Hera theme song, created by InnoGames, is a soundtrack tied to Hera’s appearance in the Greek Mythology game called Grepolis. Grepolis is a free-to-play browser game that everyone can access. The concept of the game is based upon a city or “polis” where you can develop skills, mine resources, and spend time to upgrade your polis into a great city with the help of some Olympian Gods such as Zeus, Hera, Athena, Hades, Poseidon, and Artemis. Much like Greek mythology, the favor of these gods can be the “x-factor” in your battles with other cities. Specifically, players will gain advantages through the favor of Hera, the goddess of family, with means such as resource production increases or helping out farmers during the winter.
Despite being the queen of the gods who bestow strength and resources to married women, as portrayed by her powers and appearance in the game, the eerie music from the soundtrack also reminds the audience of Hera’s character development during her relationship with Zeus including her vengeful nature towards those who crossed her. In the game, Hera appears to be a goddess who will help the people that choose her by giving the player more crops, resources, and also helping out during the winter where resources might be scarce. Such characteristics are representative of the Hera depicted in the Homeric Hymn to Hera, where she is known to be the goddess primarily of marriage and family. (Morford et al, 118) Hera is seen to carry a ruby specter and a diadem worn over her forehead in the game which is reflective of her role as the protector of marriage and is presented as a symbol for married women. (Morford et al, 119) According to the Homeric Hymn to Hera, Hera’s poetic epithets such as “cow-eyed” and “white-armed” emphasize her beauty by illustrating her dew eyes and porcelain skin which is seen in the games where her fair skin is accompanied by a white satin dress. (La Fond, PowerPoint Slide 75)
The theme song of Hera in the video game starts with a slow but unsure beat that gives off an eerie tone. However, as the song progresses, the tone and the beat become more convincing and gains momentum. Towards the end of the song, the singing becomes louder and the tone of the song illustrates emotions close to anger and revenge. In other words, the song can depict how Hera felt from the start of her relationship with Zeus and how her journey with Zeus’s affairs and illegitimate children affected her, thus reminding the audience of how atrocious Hera can be. The timid beats at the beginning of the song represent Hera’s doubtfulness in marrying Zeus as Zeus has tricked her by exploiting her empathy towards other beings. Zeus poses as a bird and pretends to be freezing from the cold to which Hera holds it to her breast, warming it up. Upon realizing that it is Zeus’s trick, she had to succumb to Zeus’s plea for marriage as she was ashamed for having been exploited. (GreekGods, 2016)
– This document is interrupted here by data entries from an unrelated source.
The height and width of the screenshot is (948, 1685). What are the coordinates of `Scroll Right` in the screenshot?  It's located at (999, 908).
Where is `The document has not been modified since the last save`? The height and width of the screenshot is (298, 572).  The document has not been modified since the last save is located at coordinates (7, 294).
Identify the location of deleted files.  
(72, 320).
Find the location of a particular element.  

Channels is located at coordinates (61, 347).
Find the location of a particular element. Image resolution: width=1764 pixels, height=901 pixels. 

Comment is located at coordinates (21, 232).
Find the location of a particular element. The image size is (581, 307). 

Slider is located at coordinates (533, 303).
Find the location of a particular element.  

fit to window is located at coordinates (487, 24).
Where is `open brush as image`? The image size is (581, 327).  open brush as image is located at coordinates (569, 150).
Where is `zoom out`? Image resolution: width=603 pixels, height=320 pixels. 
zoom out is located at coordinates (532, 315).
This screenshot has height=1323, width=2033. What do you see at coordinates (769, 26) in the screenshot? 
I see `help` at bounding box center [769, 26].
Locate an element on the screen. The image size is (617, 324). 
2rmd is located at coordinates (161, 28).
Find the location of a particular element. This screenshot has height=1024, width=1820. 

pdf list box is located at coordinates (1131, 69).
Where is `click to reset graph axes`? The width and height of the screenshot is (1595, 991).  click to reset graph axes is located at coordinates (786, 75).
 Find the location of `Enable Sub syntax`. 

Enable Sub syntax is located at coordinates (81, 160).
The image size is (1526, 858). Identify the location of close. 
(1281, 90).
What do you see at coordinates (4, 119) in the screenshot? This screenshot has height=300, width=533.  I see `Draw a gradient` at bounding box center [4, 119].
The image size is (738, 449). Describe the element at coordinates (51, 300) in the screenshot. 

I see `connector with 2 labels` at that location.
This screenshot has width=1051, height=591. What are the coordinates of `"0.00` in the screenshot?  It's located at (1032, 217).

Hera’s most prominent vengeful act is one towards Io, resulting in the servant turning into a cow. This was illustrated on a metope, along with another painting in which Hera judgmentally scorns Zeus, who on his right hand has the head of a white cow (Io). (Morford et al, 118) Although Greek Mythology depicts her to be a vengeful wife, her actions are true to her role as Goddess of marriage whose function is to uphold the ethics of marriage.